The COVID-19 pandemic has turned things once taken for granted — like the simple act of children going to school — into something heartfelt and controversial.
That’s understandable, because emotions quickly spill out when it comes to children, their health and their future success — all of which require a good education. And it’s obviously important to consider the health of teachers and staff who work with children in school.
I think most of us have a new appreciation for teachers. Their skills and importance became abundantly clear when schools closed and our children and grandchildren had to stay home. The daily routines of many depend on children being in school and parents being able to work.
As schools reopen, the next few weeks are going to be very important, and also perhaps very stressful, for children, parents, teachers and administrators.
Education leaders, including teachers, have worked incredibly hard to develop plans, processes and rules so the vast majority of students can return to school. They are committed to provide flexibility and allow families to decide their course of action.

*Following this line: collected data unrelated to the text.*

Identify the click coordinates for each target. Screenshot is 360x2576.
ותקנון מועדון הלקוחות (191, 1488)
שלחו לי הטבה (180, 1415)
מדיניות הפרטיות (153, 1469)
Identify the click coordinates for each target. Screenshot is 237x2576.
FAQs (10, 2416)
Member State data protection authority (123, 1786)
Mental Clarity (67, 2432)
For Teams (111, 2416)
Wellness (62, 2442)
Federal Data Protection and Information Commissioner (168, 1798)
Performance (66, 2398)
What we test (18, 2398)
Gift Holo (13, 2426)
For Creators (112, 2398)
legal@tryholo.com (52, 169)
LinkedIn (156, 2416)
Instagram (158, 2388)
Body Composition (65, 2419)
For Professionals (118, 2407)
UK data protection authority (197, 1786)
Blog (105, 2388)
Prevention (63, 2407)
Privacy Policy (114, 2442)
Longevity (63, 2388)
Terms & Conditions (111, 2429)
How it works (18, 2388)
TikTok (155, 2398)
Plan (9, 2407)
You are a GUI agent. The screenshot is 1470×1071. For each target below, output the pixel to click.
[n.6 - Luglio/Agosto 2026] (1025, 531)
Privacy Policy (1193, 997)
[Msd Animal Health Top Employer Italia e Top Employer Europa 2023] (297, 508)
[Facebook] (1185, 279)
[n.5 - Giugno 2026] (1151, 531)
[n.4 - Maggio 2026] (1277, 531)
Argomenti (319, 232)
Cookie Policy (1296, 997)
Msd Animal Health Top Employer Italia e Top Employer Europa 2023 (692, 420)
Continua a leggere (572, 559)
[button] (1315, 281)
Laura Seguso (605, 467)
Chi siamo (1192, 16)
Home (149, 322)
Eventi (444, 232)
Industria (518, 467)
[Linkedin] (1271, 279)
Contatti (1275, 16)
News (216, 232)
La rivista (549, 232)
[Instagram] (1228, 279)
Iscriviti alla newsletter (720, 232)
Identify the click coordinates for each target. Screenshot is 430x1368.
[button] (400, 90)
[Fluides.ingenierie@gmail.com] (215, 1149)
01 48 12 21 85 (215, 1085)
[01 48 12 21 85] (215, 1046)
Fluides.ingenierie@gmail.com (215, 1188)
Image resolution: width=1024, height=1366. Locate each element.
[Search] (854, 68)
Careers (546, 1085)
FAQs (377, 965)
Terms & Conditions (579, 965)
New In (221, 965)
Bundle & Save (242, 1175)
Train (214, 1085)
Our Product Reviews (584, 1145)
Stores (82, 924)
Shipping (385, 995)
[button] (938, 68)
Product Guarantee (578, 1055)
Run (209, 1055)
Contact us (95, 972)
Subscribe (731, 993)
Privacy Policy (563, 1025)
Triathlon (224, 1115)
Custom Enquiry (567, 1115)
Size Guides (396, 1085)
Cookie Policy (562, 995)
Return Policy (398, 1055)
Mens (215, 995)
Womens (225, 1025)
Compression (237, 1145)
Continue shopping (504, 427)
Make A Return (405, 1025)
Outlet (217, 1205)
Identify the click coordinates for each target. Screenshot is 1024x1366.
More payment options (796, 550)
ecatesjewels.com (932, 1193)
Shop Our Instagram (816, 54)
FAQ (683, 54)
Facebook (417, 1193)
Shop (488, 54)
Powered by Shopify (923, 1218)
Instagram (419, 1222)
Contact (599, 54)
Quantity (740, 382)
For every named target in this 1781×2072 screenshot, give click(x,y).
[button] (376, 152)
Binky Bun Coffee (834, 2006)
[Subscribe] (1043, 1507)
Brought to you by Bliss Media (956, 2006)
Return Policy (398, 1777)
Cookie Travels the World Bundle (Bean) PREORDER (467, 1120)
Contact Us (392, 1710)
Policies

The response to schools opening has been mixed, as parents, teachers and citizens hold strong and sometimes differing opinions. Some parents want their children in school five days a week. Some don’t want in-person schooling at all. Some teachers don’t feel safe to return to work. Some are anxious to get back, but believe more precautions are needed.
Clearly, choice and flexibility are critical. Parents should be empowered to do what they think is best for their children.
Personally, I believe we should make in-person schooling, whether it be public, private or charter, the default choice for as many families as possible. Not only do the benefits of school warrant the risks, we must also ask where will the children be if not in school — is there a safer alternative? I fear not.
And I agree with a New York Times editorial: “American children need public schools to reopen in the fall. Reading, writing and arithmetic are not even the half of it. Kids need to learn to compete and to cooperate. They need food and friendships; books and basketball courts; time away from family and a safe place to spend it.
“Parents need public schools, too. They need help raising their children, and they need to work.”
The consulting firm McKinsey noted that 27 million American workers need child care. The American Academy of Pediatrics strongly supports children returning to school.
It is expected that online learning will be better this school year than it was at the end of last year when schools, teachers, parents, and students were not well prepared.
But even if online learning works for some families, I worry about children whose parents, often single moms, juggle work and other responsibilities and are not able to adequately teach their children or lack internet access or the necessary computers. Without open schools, too many children will fall through the cracks.
In a long-running crisis like this one, it’s normal to go through stages. First, we want and expect to get this over with quickly and return to our previous lives. It’s understandable to be angry at disruptions. Then, as the crisis drags on, we become stressed out and resentful as we tire of the inconveniences. It’s easy to try to assess blame.
But at some point we have to settle in and accept that life is going to be different, that the old normal isn’t coming back anytime soon, if ever. Once we accept that reality, we must work collaboratively to reach a new point of equilibrium at a high level and quality of life.
The pandemic isn’t going away, and children must go back to school. Preparing the next generation — not just for the workforce, but for life — is one of this generation’s highest callings and most important responsibilities.
It’s so important that we must make a monumental effort to open schools safely and effectively. Let’s rise to this challenge. The future of our children is at stake.
A. Scott Anderson is CEO and president of Zions Bank.